═════ TASK DATA
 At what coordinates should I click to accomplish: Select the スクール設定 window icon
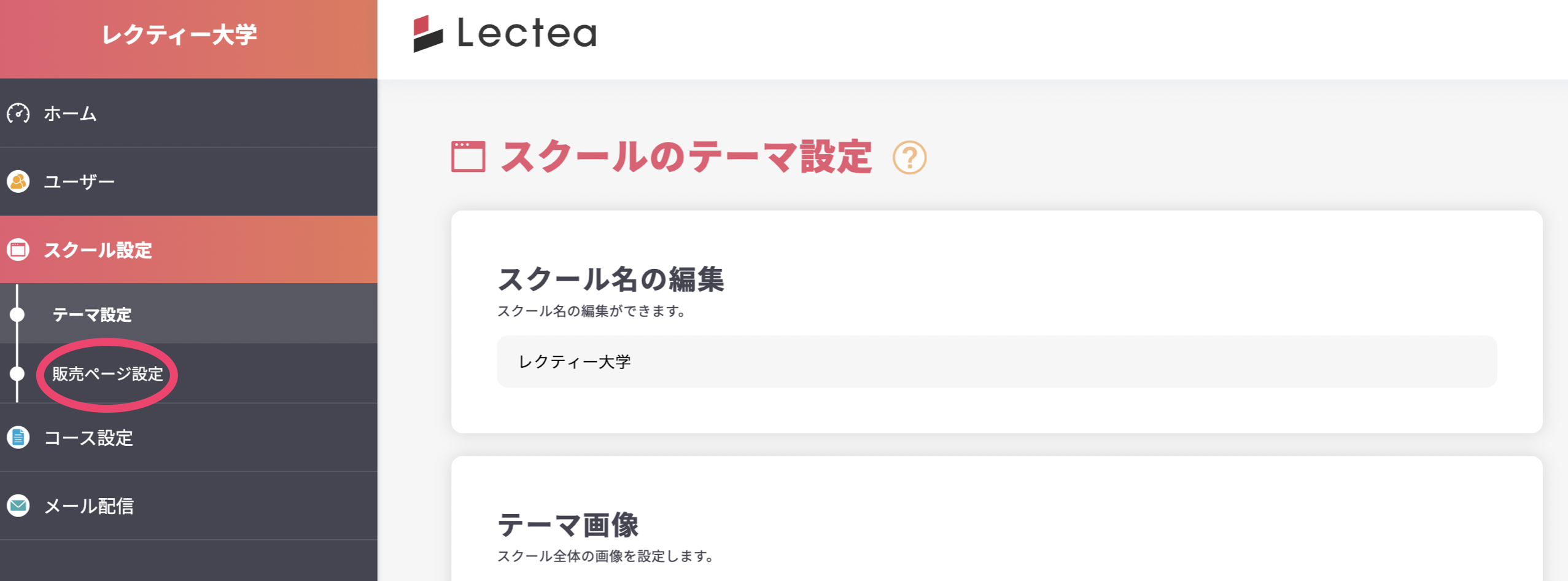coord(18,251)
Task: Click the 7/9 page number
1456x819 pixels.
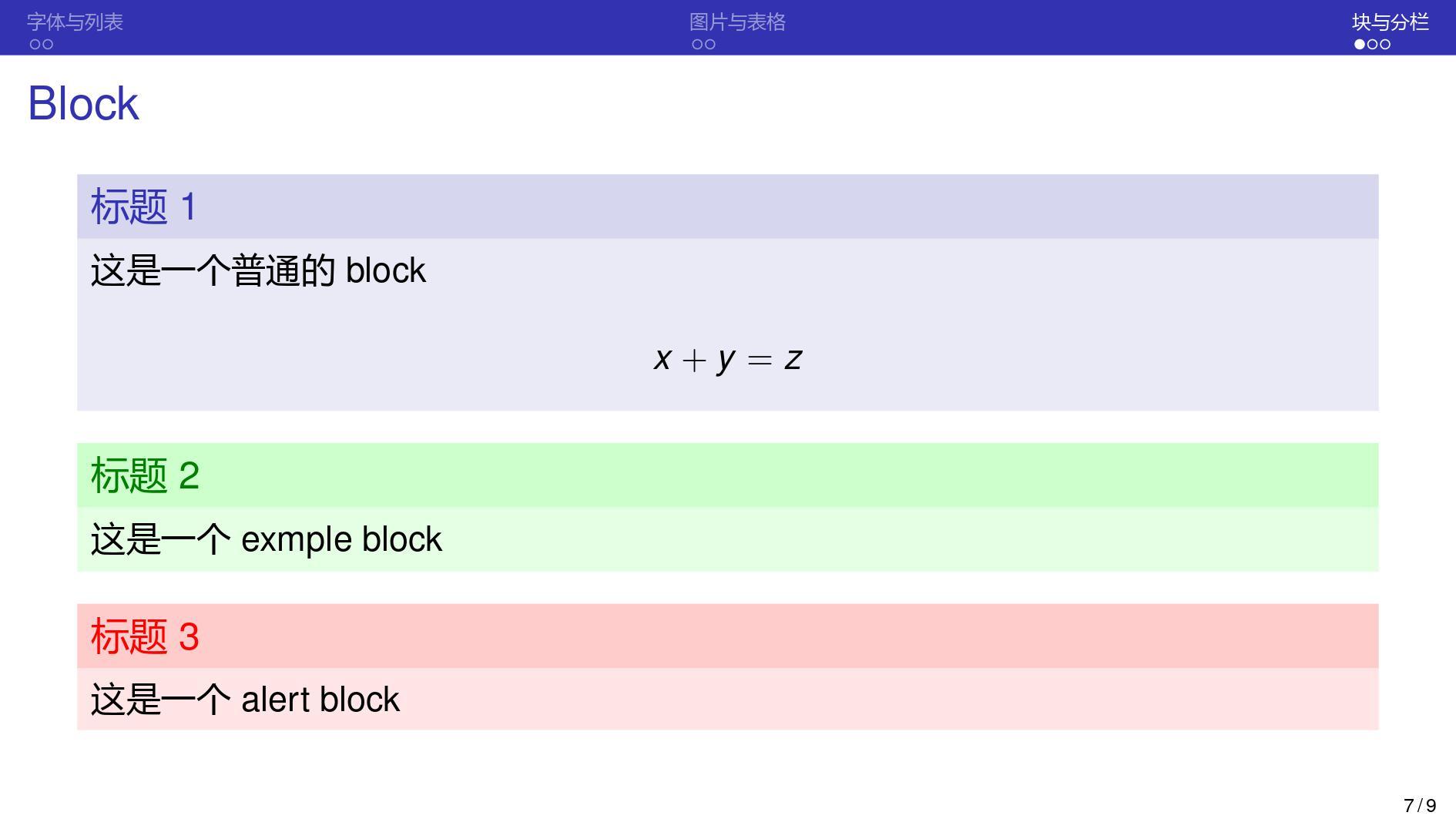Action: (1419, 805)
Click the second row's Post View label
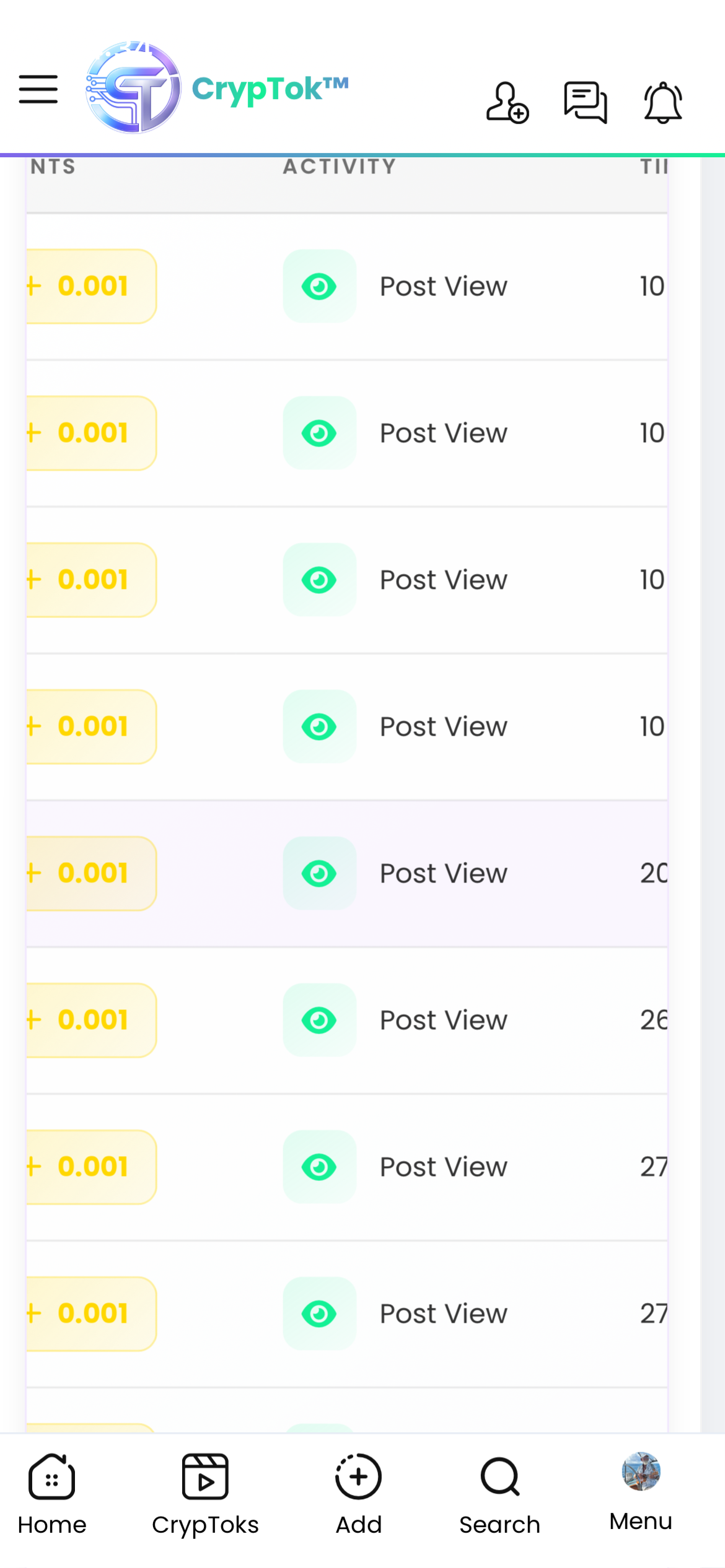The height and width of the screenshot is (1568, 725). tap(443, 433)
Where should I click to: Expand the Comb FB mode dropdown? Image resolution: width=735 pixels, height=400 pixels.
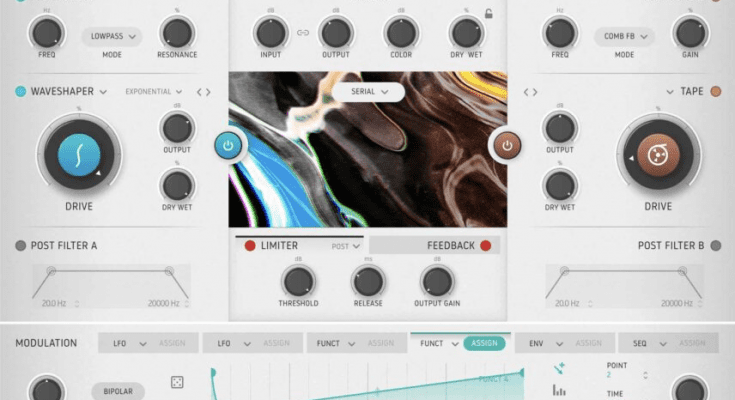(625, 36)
══════════
DIRECTIONS -> The lines from the one containing "Where should I" through the final line of the data are to be repeated exactly, with both ends included and all pictures left out.

FINISHED EXERCISE ->
Where should I click to: Expand the Comb FB mode dropdown? Image resolution: width=735 pixels, height=400 pixels.
(625, 36)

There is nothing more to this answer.